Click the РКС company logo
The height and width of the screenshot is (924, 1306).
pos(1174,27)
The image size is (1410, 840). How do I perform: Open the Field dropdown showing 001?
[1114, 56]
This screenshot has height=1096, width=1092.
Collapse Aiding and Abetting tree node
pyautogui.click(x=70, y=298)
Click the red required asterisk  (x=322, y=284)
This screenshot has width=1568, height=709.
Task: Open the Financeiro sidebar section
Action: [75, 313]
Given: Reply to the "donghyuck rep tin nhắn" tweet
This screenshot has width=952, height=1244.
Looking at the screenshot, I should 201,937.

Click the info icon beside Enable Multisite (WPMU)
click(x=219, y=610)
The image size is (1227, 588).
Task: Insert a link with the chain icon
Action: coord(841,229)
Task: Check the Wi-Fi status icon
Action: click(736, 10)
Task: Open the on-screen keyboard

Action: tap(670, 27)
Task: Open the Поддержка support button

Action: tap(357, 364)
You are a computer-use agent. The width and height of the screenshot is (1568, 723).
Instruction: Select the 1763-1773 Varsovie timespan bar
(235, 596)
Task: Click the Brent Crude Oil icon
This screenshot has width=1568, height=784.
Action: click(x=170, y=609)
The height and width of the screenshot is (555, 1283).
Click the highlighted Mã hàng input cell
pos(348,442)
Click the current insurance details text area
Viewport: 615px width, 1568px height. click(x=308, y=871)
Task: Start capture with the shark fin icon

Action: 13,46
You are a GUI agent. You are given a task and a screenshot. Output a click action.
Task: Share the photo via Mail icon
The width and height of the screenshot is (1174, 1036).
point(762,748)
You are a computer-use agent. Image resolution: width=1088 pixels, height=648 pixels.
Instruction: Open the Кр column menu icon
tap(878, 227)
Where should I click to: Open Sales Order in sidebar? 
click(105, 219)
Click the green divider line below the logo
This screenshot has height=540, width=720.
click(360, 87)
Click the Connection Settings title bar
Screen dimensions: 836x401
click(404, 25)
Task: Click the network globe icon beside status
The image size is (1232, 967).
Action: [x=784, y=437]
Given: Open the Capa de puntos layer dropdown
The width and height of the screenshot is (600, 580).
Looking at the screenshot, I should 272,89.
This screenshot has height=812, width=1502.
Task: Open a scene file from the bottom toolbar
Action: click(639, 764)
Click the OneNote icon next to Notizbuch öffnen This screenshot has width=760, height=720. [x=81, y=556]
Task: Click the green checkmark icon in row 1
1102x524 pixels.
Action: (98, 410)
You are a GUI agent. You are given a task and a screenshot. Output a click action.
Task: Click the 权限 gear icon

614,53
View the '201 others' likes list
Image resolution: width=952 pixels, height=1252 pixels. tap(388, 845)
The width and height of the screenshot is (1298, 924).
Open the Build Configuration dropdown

- **Stated task**: Rewrite the material from the line containing "Task: Start capture with the shark fin icon" up to and including the line containing "Action: [x=784, y=437]", shifting each coordinate in the answers by adding 138 to every one of its numbers. Leave all other text in those lines unchanged.

- **Answer to the exercise**:
Task: Start capture with the shark fin icon

Action: 151,184
You are a GUI agent. You are given a task and a screenshot. Output a click action.
Task: Share the photo via Mail icon
The width and height of the screenshot is (1174, 1036).
point(900,886)
You are a computer-use agent. Image resolution: width=1088 pixels, height=648 pixels.
Instruction: Open the Кр column menu icon
tap(1016, 365)
Where should I click to: Open Sales Order in sidebar? 
click(243, 357)
Click the green divider line below the logo
This screenshot has height=540, width=720.
click(498, 225)
Click the Connection Settings title bar
Screen dimensions: 836x401
click(542, 163)
Task: Click the network globe icon beside status
The image size is (1232, 967).
Action: [x=922, y=575]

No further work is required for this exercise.